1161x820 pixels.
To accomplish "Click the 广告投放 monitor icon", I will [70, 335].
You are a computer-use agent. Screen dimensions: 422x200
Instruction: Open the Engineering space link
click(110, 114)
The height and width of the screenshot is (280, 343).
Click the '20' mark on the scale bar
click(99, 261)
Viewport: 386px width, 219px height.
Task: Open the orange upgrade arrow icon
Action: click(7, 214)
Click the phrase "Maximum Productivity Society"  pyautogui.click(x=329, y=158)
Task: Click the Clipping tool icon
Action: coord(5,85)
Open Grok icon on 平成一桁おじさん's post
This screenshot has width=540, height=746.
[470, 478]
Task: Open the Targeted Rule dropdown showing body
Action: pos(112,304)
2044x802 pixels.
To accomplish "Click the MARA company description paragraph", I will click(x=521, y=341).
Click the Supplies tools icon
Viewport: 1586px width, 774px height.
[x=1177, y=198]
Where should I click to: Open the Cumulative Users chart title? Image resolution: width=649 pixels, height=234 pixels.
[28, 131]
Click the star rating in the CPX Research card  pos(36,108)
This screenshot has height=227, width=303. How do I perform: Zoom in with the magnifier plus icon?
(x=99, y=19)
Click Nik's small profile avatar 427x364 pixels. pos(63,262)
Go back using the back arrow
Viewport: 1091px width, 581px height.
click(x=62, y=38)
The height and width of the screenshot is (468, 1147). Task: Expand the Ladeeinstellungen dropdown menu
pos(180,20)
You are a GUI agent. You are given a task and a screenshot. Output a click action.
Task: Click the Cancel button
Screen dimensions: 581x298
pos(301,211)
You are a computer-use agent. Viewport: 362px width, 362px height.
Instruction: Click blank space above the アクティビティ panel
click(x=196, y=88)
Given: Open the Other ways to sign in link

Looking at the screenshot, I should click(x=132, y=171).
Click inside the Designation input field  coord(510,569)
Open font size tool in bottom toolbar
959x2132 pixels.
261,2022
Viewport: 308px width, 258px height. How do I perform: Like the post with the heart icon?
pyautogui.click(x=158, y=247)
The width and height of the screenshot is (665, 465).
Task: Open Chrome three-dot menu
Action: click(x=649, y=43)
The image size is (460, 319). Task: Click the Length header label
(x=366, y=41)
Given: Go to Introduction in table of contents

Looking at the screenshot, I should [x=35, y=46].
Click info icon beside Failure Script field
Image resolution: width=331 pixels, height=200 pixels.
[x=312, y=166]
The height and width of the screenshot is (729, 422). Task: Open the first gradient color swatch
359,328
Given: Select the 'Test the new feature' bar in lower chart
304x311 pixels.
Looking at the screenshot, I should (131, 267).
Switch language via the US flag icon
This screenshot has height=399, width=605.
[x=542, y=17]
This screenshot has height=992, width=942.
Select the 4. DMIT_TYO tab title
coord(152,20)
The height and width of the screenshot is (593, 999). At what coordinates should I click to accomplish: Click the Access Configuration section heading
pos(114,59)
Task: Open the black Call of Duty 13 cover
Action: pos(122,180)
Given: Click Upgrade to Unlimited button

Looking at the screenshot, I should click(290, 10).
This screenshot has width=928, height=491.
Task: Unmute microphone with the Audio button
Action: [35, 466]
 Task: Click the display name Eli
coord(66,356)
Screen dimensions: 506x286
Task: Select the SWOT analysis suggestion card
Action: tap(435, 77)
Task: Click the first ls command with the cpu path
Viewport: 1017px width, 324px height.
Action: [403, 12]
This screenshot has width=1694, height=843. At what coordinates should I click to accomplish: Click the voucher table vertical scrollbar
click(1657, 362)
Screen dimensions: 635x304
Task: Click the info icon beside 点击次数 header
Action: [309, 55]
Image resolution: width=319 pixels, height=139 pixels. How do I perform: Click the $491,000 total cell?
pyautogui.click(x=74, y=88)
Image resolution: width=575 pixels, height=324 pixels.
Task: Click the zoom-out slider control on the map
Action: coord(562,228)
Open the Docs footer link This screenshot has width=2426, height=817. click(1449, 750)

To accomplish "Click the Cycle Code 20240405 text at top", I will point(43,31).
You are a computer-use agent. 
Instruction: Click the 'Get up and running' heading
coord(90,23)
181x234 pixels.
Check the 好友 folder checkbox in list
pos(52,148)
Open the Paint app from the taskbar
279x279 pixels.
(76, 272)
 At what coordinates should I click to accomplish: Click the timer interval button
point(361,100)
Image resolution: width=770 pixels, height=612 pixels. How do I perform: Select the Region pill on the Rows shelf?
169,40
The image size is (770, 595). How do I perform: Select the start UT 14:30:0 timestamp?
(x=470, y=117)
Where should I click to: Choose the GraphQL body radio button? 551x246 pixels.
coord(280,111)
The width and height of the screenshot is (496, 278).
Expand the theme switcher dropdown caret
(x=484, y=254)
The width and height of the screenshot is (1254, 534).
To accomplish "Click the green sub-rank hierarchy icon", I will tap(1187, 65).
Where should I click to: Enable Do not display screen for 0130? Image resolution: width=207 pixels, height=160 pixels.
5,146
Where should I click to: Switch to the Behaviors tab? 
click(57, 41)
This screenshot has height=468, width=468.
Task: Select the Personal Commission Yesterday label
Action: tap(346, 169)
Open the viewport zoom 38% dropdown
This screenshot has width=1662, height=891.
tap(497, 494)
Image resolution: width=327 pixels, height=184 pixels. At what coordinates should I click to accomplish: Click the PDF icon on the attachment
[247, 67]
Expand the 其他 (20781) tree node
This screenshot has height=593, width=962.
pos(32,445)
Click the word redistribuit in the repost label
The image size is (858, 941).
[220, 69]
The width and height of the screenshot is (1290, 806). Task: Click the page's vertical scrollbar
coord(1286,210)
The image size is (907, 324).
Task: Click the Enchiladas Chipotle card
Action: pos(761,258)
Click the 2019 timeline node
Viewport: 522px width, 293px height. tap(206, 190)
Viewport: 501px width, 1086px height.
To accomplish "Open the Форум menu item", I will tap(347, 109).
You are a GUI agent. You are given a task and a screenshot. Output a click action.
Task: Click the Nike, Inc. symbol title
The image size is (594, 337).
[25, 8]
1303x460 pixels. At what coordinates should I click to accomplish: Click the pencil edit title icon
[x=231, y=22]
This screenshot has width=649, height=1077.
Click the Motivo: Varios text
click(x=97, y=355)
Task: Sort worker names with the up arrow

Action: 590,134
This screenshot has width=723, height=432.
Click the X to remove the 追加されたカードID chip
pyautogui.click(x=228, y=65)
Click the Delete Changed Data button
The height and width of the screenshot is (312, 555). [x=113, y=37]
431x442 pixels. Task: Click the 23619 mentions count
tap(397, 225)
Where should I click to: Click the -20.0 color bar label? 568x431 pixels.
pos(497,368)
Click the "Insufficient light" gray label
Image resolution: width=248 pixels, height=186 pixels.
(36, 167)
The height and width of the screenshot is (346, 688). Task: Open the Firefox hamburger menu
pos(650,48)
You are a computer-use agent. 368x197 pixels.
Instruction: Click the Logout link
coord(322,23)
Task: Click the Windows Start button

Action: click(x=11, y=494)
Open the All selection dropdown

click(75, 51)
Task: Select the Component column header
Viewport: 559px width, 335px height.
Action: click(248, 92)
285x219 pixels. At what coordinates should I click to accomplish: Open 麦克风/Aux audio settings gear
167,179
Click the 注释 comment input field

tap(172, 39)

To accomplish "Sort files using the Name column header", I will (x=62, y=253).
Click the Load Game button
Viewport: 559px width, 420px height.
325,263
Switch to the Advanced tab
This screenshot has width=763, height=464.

> _Work request_
Retype the first line of the entries and every line after it, please, through the line that contains "The height and width of the screenshot is (280, 343).". Add nothing.

> _Exercise output_
1161x820 pixels.
To accomplish "Click the 广告投放 monitor icon", I will [70, 335].
You are a computer-use agent. Screen dimensions: 422x200
Instruction: Open the Engineering space link
click(110, 114)
The height and width of the screenshot is (280, 343).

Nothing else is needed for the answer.